Decnet IV works. I can set host and copy files to the test Alphaserver on the network.
SYS$EIDRIVER reports Ident X-5, Link date 27-JUL-2016 10:30:17.55, Build Ident XE3A-H4N-000000

TCPIP also worked.


Then booted the upgraded system disk (HP V8.4 to VSI)

SYS$EIDRIVER is the same image version and link date (from 2016) on both system disks.

The LANCP internal counters show the same thing referred above; the upgrade system has a rising carrier check failure count, and zero packets received/sent, the VSI installed system shows normal data counters and no errors.

I did not boot the original (restored, pre-upgrade) HP V8.4 disk but it did work fine a couple of weeks ago, the first time since we used DECnet to make network backups over to the test alpha (safety copies) prior to upgrading; this after modifying the system to handle the different device names on the new server. I'll try overlaying the parameter file later if time and interrupts allow. Ditto for SDA output; I dumped the upgraded system's SHOW LAN/DEV to a file to review but my internals and crash dump analysis days ended 15+ years ago; we'll see what we can make out. The TRACE output mostly shows a series of Check Link entries with occasional Transmit Errors.

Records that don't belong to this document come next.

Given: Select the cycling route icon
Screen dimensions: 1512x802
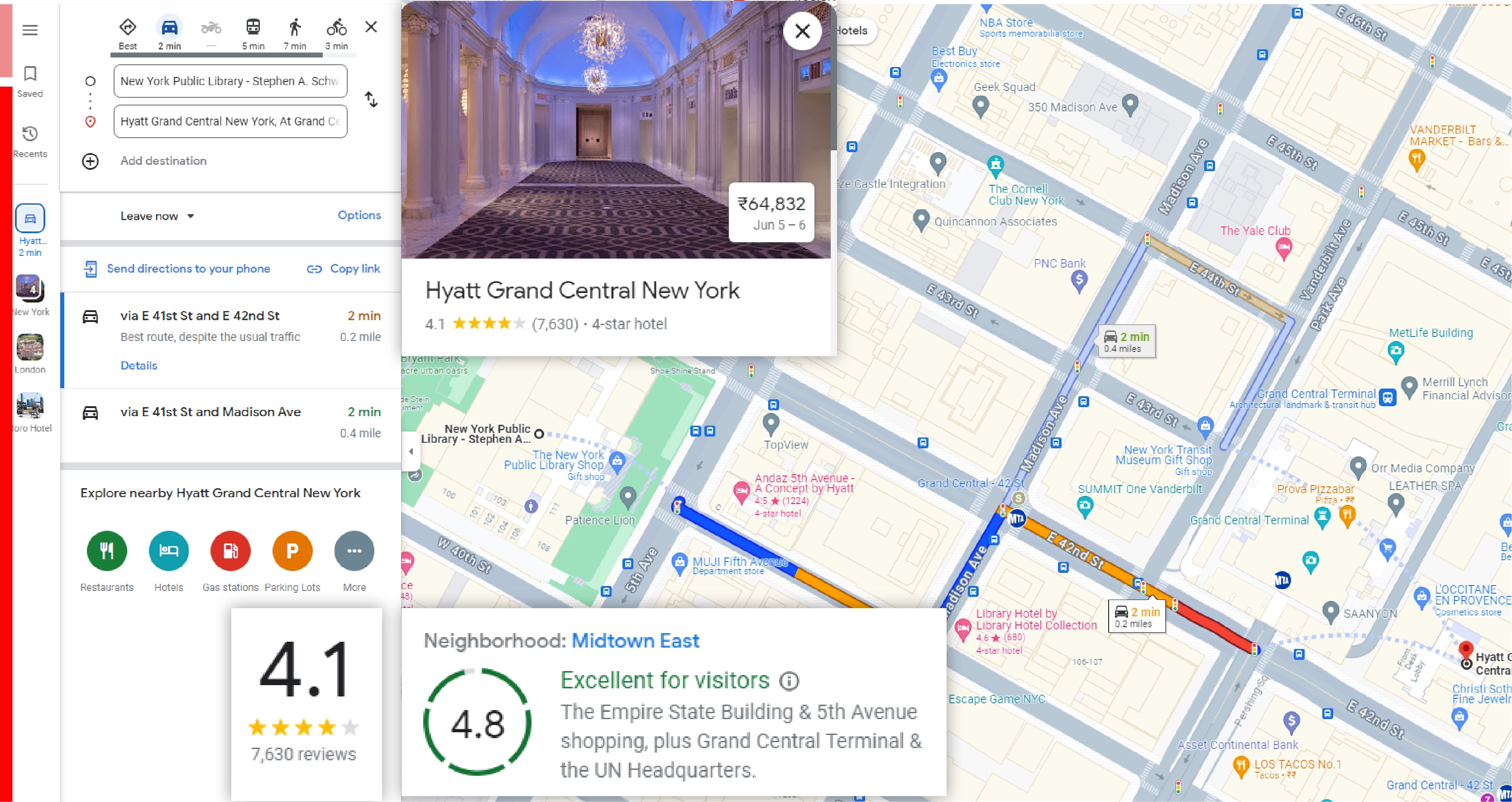Looking at the screenshot, I should pyautogui.click(x=335, y=28).
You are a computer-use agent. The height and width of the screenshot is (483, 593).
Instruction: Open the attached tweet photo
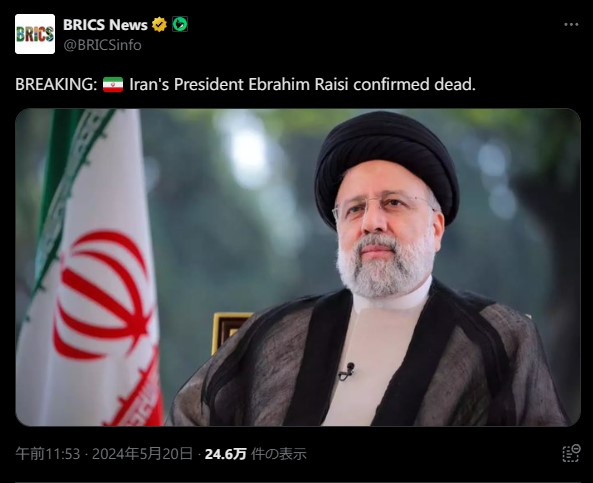(x=298, y=267)
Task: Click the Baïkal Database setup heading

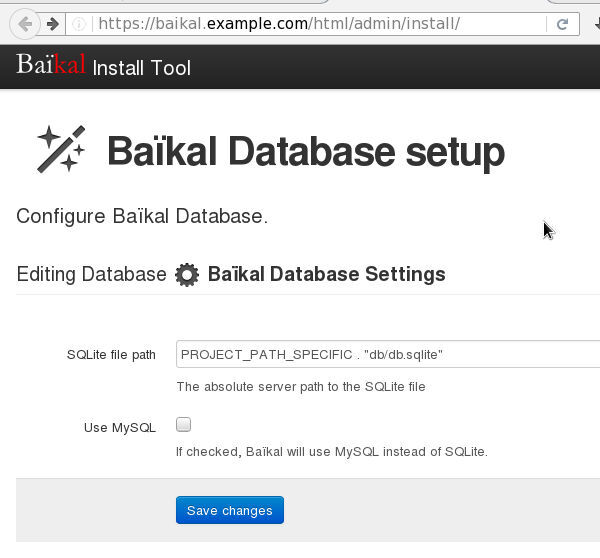Action: click(305, 152)
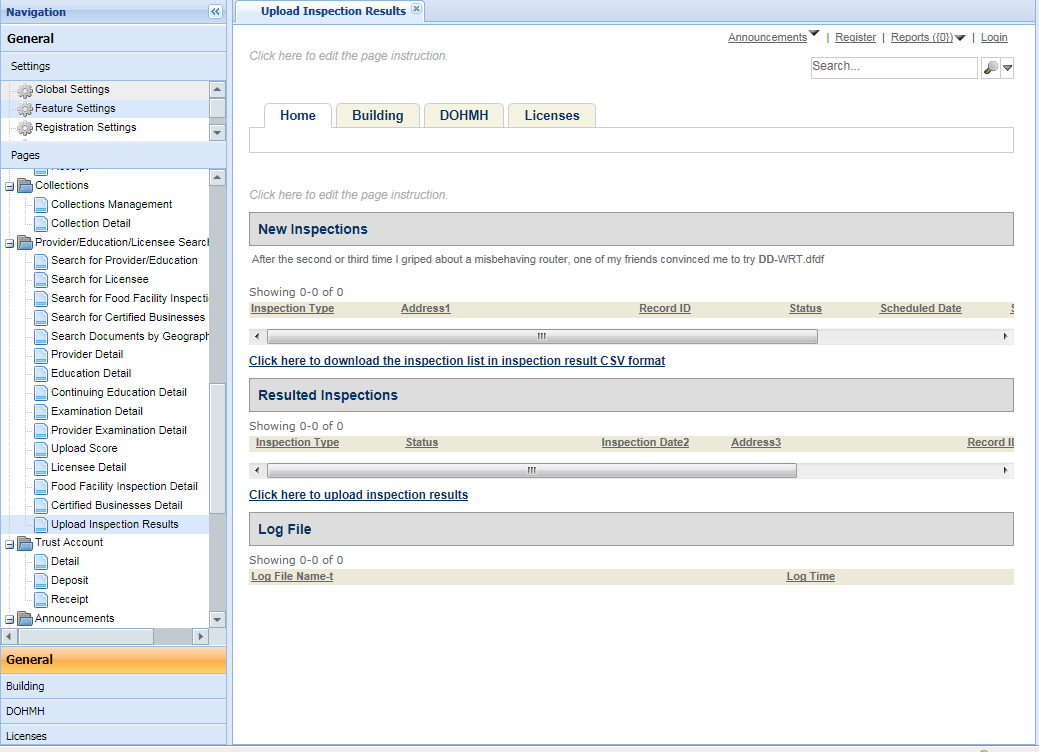The width and height of the screenshot is (1039, 752).
Task: Click the Upload Score page icon
Action: point(41,449)
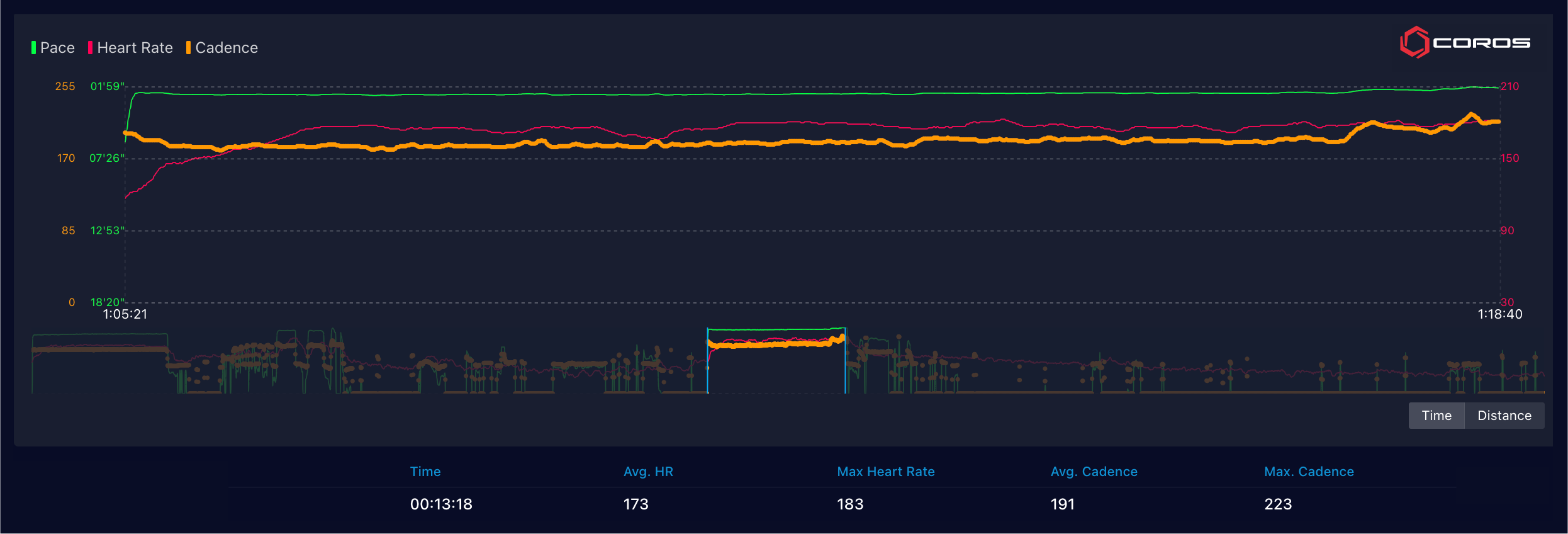Select the Avg. Cadence column header
Screen dimensions: 1568x534
click(1094, 472)
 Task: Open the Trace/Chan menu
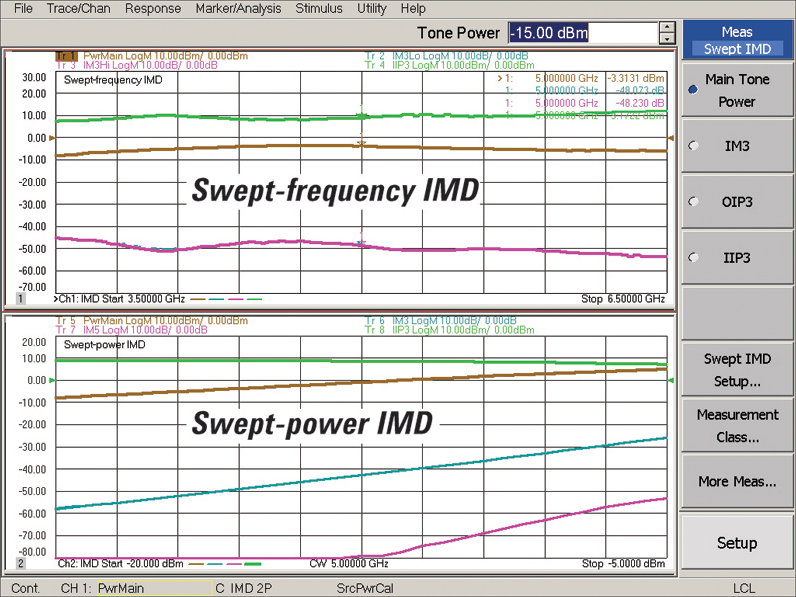pyautogui.click(x=78, y=8)
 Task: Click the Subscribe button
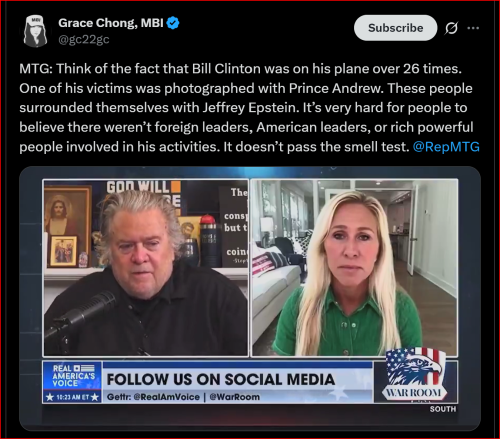pos(395,28)
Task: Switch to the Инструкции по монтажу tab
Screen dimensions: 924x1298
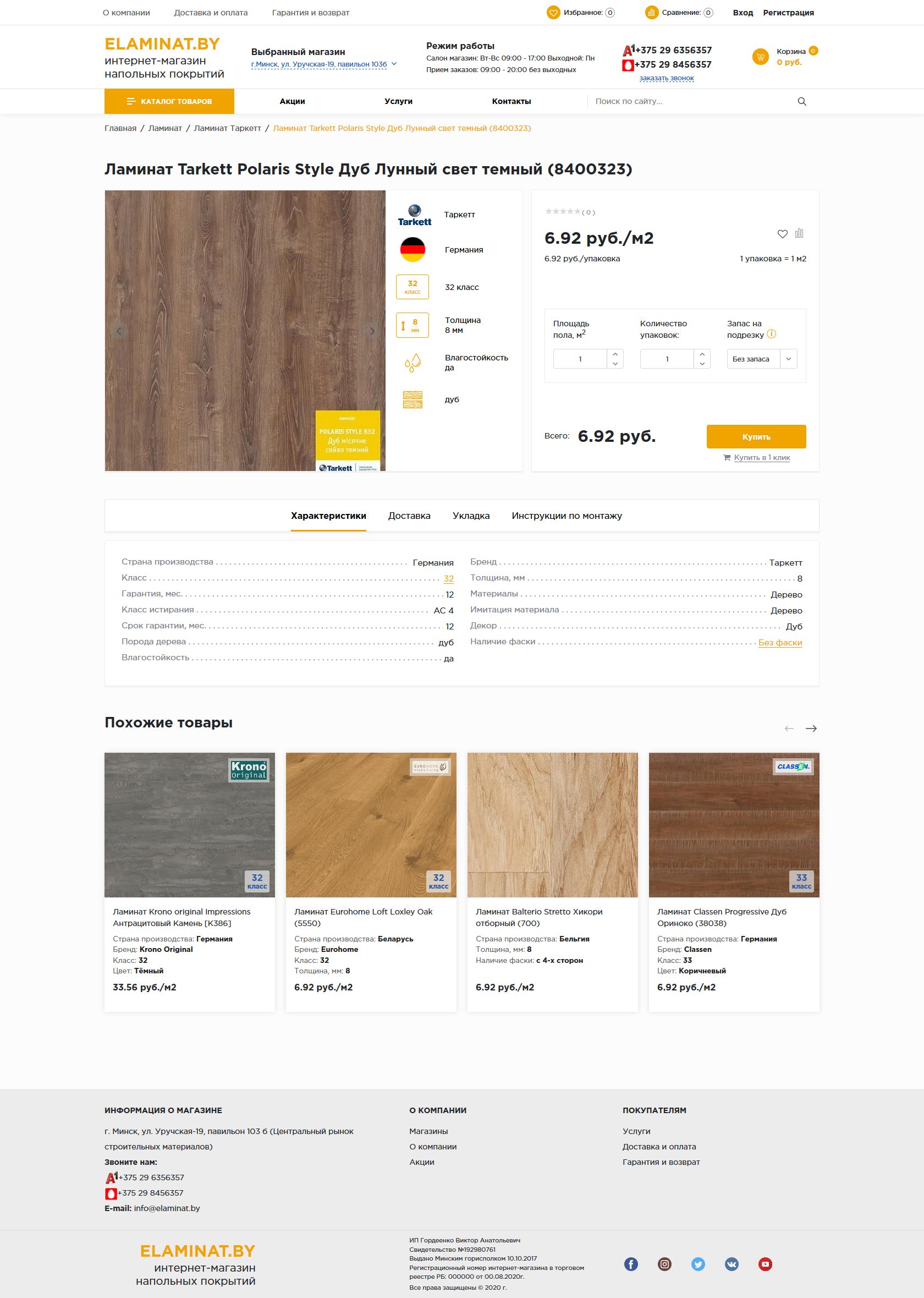Action: pos(566,516)
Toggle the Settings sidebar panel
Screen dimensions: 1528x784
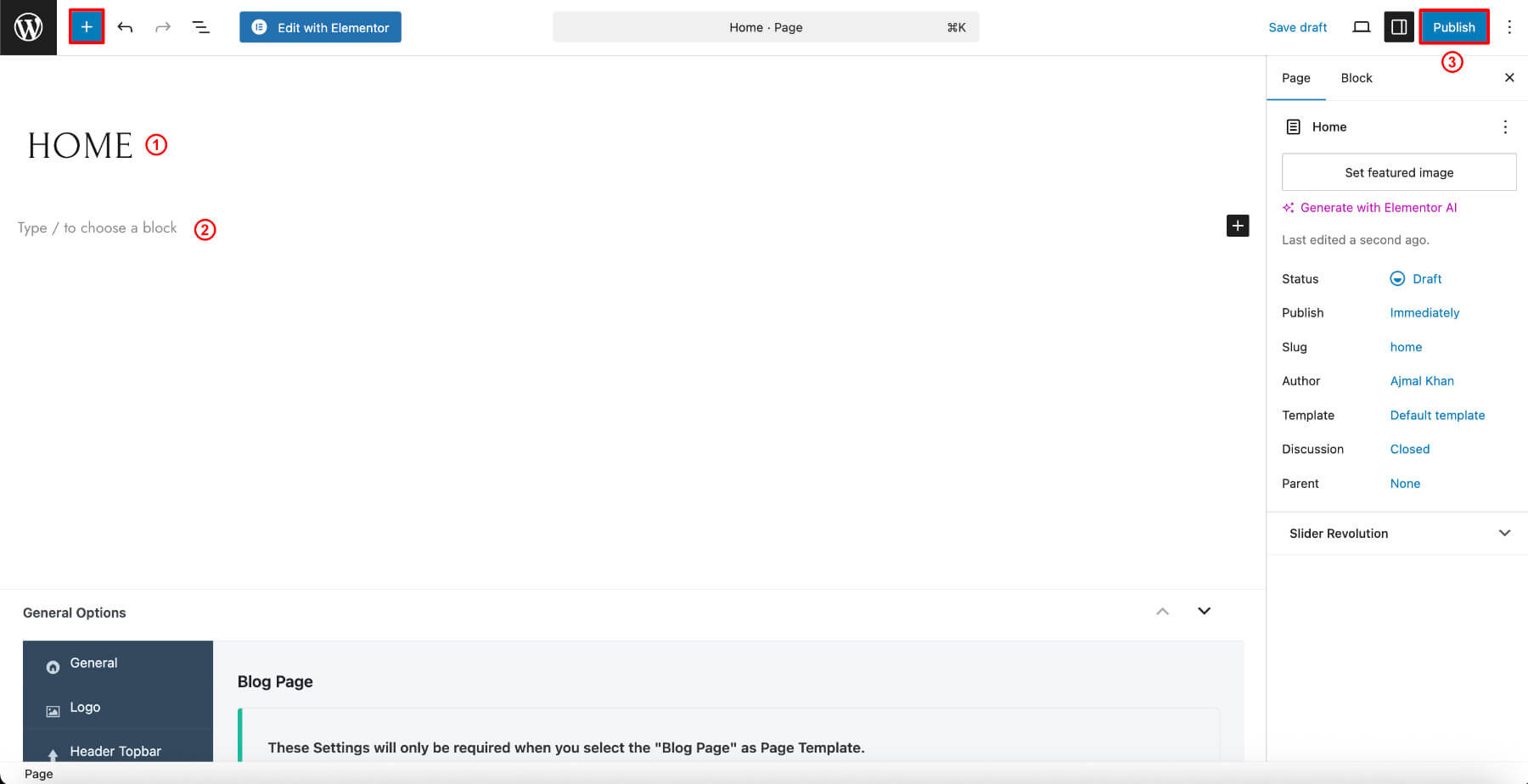(x=1399, y=26)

And sorry. I must have misremembered with all the testing and reboots. TCPIP does NOT work on the system that was upgraded from HP V8.4 to VSI V8.4-2L1. It has barely been used since DECnet is so much easier moving files back and forth from the test Alpha that has connections to the main network. The new RX2800 is on an isolated network with no direct outside access.

I threw the question out here after getting yanked off this work too many times and misquoted my notes. So both DECnet and TCPIP are down after the upgrade. Tried testing with LAT also after enabling outbound connections on both machines, and they can't see each-other.

So its not a DECnet specific issue.

Rich
Rich Jordan
2021-11-01 22:40:31 UTC
Reply
Permalink
Rich,
thanks for testing and sharing your notes. So it really looks like an upgrade vs. install issue. And it affects the LAN interface, irrelevant of the protocol used.
Is the 'link LED' lit on the physical LAN interface ?
SHOW DEV/FULL EIA0 shows 'no link' - right ?
Please test with the system parameter file from the freshly installed system disk.
Volker.
Volker
the sho dev command does show link down. The link light is lit on the port and the switch with the activity light winking once every 12-14 seconds.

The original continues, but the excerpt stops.